▶ _Exercise goal_
Retype the lines below exactly, but only those from the line that has "Task: Toggle the NOISE indicator" through the line that has "1079x670 pixels.". Omit every picture.

(Source records Opens)

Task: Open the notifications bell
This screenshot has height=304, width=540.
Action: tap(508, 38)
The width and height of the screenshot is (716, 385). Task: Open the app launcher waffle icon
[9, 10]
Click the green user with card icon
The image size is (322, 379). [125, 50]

(Source records Closes)
(Source records Opens)

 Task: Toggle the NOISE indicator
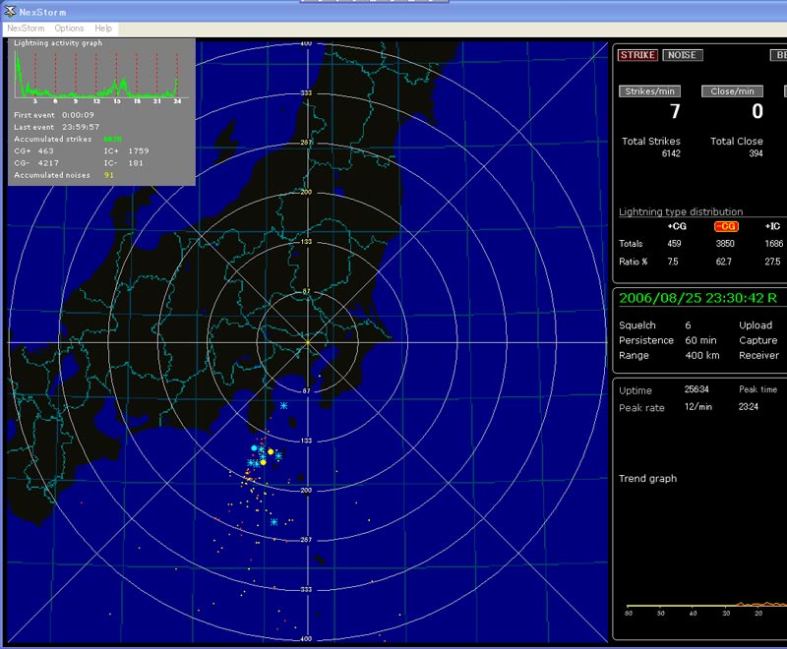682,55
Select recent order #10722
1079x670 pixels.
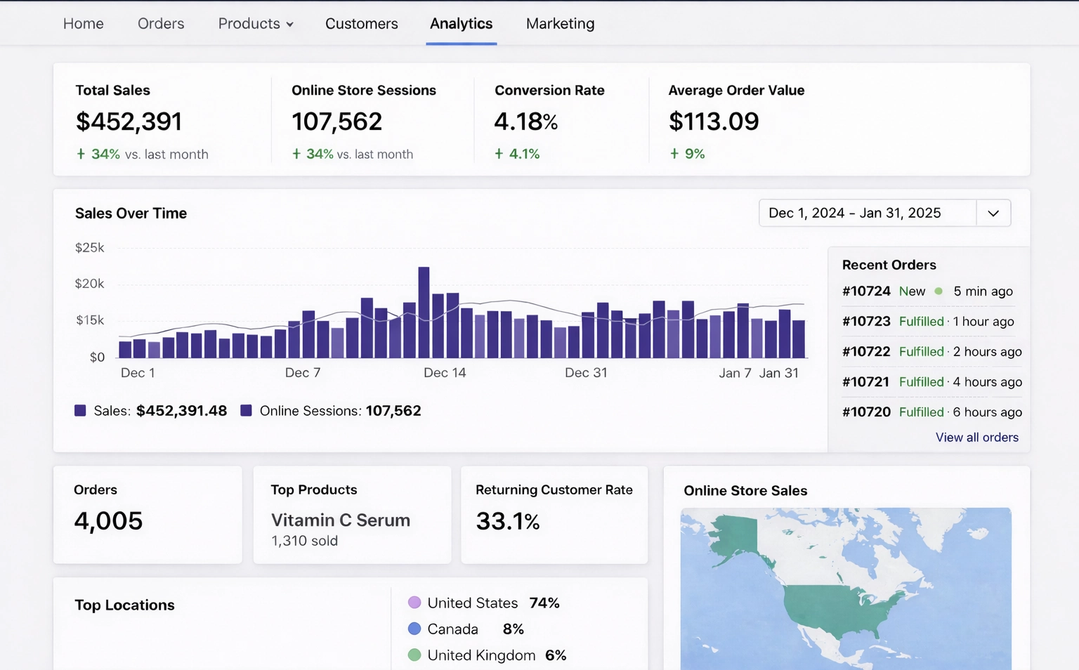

(Source records Closes)

▶ _Response to this exercise_
 Task: Toggle the NOISE indicator
682,55
Select recent order #10722
1079x670 pixels.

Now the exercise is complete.